Teherán, 06 de abril de 2026.- Israel bombardeó Pars Sur, el mayor yacimiento de gas natural del mundo, ubicado en Irán, en medio de una escalada bélica que las autoridades iraníes sitúan en 2,076 muertos hasta la fecha, de los cuales 216 son menores de edad. Los ataques perpetrados por Estados Unidos e Israel se han cobrado 34 vidas específicamente en las últimas acciones, incluyendo siete niños, y confirmaron la muerte del jefe de Inteligencia de la Guardia Revolucionaria, Majid Jademi, durante la madrugada de este lunes.
La Media Luna Roja iraní informó que los bombardeos destruyeron o dañaron más de 100,000 edificios civiles, casi 40,000 de ellos en la capital. Frente a la ofensiva, Estados Unidos e Irán han recibido un borrador de plan para poner fin en dos fases a una guerra que cumple 38 días: primero, un alto el fuego inmediato y, después, un acuerdo de paz integral. Sin embargo, Donald Trump extendió un ultimátum a Irán para desbloquear el estrecho de Ormuz hasta el martes 7 de abril (miércoles en horario iraní), amenazando con desatar ‘el infierno’ y atacar infraestructuras energéticas y puentes cuando venza el plazo.
Irán afirmó que no negociará con Estados Unidos bajo los ultimátums del presidente Donald Trump. El portavoz iraní de Exteriores, Esmail Baghaei, subrayó que ‘las negociaciones son incompatibles con ultimátums y amenazas de crímenes de guerra’. Baghaei añadió: ‘Nuestra exigencia es el fin de la guerra impuesta, junto con garantías de que este ciclo nefasto no se repetirá’. Un alto cargo iraní declaró a Reuters bajo anonimato que no reabrirán el estrecho de Ormuz a cambio de un alto el fuego temporal.

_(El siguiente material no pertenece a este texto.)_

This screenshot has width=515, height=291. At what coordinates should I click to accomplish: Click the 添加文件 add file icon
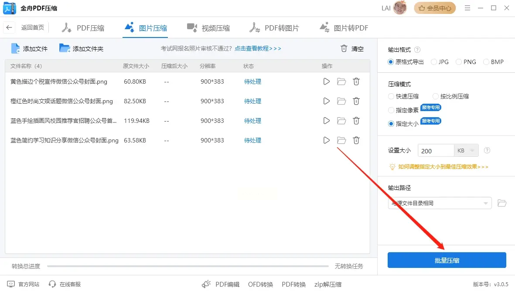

A pesar del rechazo al ultimátum, según el medio Axios, Estados Unidos, Irán y un grupo de mediadores regionales debaten los términos de un posible alto al fuego de 45 días. Las negociaciones se están llevando a cabo a través de mediadores paquistaníes, egipcios y turcos, así como mediante mensajes de texto intercambiados entre el enviado de Donald Trump, Steve Witkoff, y el ministro iraní de Exteriores, Abbas Araqchi. Por su parte, el ministro de Asuntos Exteriores de Israel, Israel Katz, declaró: ‘Los líderes de Irán viven con la sensación de ser perseguidos. Seguiremos cazándolos uno por uno’.
En respuesta a las tensiones en el golfo, el comando de la Fuerza Naval de la Guardia Revolucionaria de Irán aseguró que el estrecho de Ormuz ‘jamás volverá a ser como era’ y reveló que el país está preparando una ley para imponer un sistema de pago de peajes a los buques que quieran cruzar la zona. Mientras tanto, el ministro de Asuntos Exteriores de España, José Manuel Albares, aseguró que no ve ‘una posibilidad real’ de establecer una labor de mediación en la guerra y confirmó que España declinó participar en una cumbre convocada por Reino Unido sobre el estrecho de Ormuz.
Albares indicó que ‘España no va a estar en ninguna reunión en la que se pueda debatir cualquier tipo de intervención, de fuerza o de seguridad que pueda escalar esta guerra’. Asimismo, señaló que la negativa de España a que Estados Unidos utilice las bases de uso conjunto y su espacio aéreo para operaciones militares contra Irán ‘no ha tenido ninguna consecuencia diplomática’.